Porque, a fin de cuentas, ¿Qué vendría del cine de Godard si se le privase de la personalidad, tan intensamente proyectada en sus películas, del propio autor? Si se quitan sus sentimientos, sus ideas, sus emociones pudorosamente disimuladas por efectos obviamente distanciadores, sus lecturas, sus gustos cinematográficos, las citas que introducía en un encuadre o un diálogo, su amor por algunas mujeres que ha empleado como actrices (Anna Karina sobre todo, pero también Anne Wiazemsky, se diría que ahora esa mezcla de ambas que es Myriem Roussel) o el interés no exento de inquietud que despiertan otras en él (como Jean Seberg, Brigitte Bardot, Macha Méril, Marina Vlady, Juliet Berto, Isabelle Huppert, Hanna Schygulla o Nathalie Baye), si se suprimen sus juegos de palabras, su sentido retorcido del humor, su sinceridad, su desenvoltura para pasar de una cosa a otra y de una idea a su contraria, aunque sea una contradicción, ¿qué queda? No sé si algo, pero desde luego no mucho de Godard. Y eso es lo que, hasta cierto punto porque nunca consiguió prescindir al mismo tiempo de todos sus rasgos característicos, o no por completo, hace relativamente prescindibles – a posteriori, una vez vistas— varias de las películas realizadas —al menos en parte– por Godard durante los años que van de 1968 a 1971.
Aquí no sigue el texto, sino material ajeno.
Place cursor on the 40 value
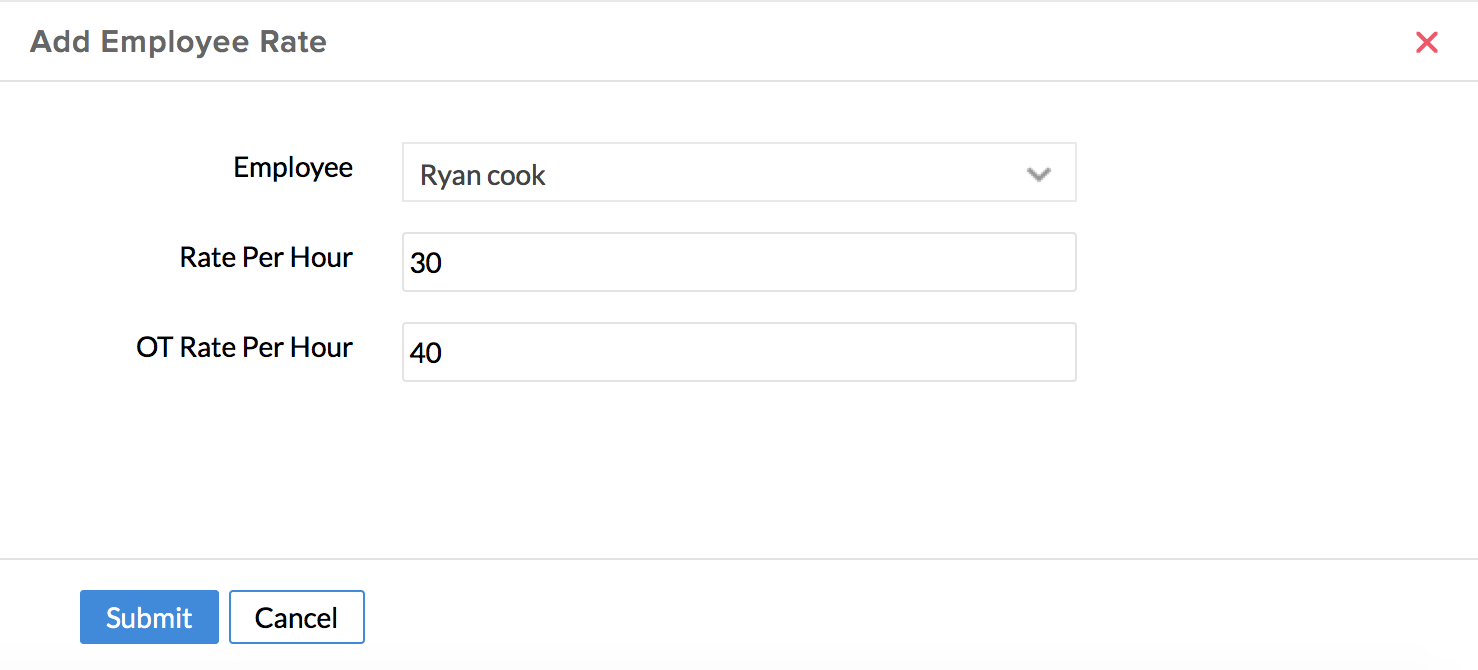The width and height of the screenshot is (1478, 670). (426, 353)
No conozco “Un film comme les autres”, ni “British Sounds”, ni los fragmentos de “One American Movie” explotados como “One P.M.”, ni “Lotte in Italia”, pero dudo que su visión modificase de forma notable la idea de este paréntesis en la carrera de Godard que he podido hacerme a partir de “Le Gai Savoir” (1968), “One Plus One/Sympathy for the Devil” (1968), “Le Vent d'Est/Vento dell'Est” (1969) y “Vladimir et Rosa”/ “Wladimir und Rosa” (1971), de las cuales, curiosamente, la menos interesante y la más estéril me parece la única realizada antes de Mayo y, con “One Plus One”, la última firmada por Godard en solitario, sin la colaboración –al menos teórica– de Jean–Henri Roger, de Jean–Pierre Gorin o del pomposa e incomprensiblemente autodenominado “Groupe Dziga–Vertov” (¡si el pobre Vertov hubiese levantado la cabeza!), y la mejor, con mucho, probablemente porque es la menos dogmática y pretenciosa, y la que se dedica con mayor descaro y sentido del humor a la tarea de construir un panfleto cinematográfico, sería su penúltima codirección con Gorin, “Vladimir et Rosa”, que hace pensar en Jerry Lewis mucho más que en Vertov. “One Plus One” y “Le Vent d'Est” no merecen, a mi juicio, ni la relativamente buena fama que tiene la primera ni la pésima de la segunda: ninguna de las dos carece de valores, y ambas pueden ser irritantes y aburridas a ratos, fundamentalmente por el esquematismo de que hacen gala. Que la primera contenga momentos de emocionado lirismo y un atractivo plástico de los que la segunda carece casi por completo no impide que, por discutible que sea, el “discurso” de la paupérrima y “feísta” parodia del western que pretende ser “Vento dell'Est” resulte algo más coherente que el de “One Plus One”, de la que sólo se recordarán los ensayos de los Rolling Stones –con mucha paciencia y si interesa su música– y la grúa final con el cadáver de Anne Wiazemsky, si se siente debilidad por los lirismos desmelenados del cine soviético.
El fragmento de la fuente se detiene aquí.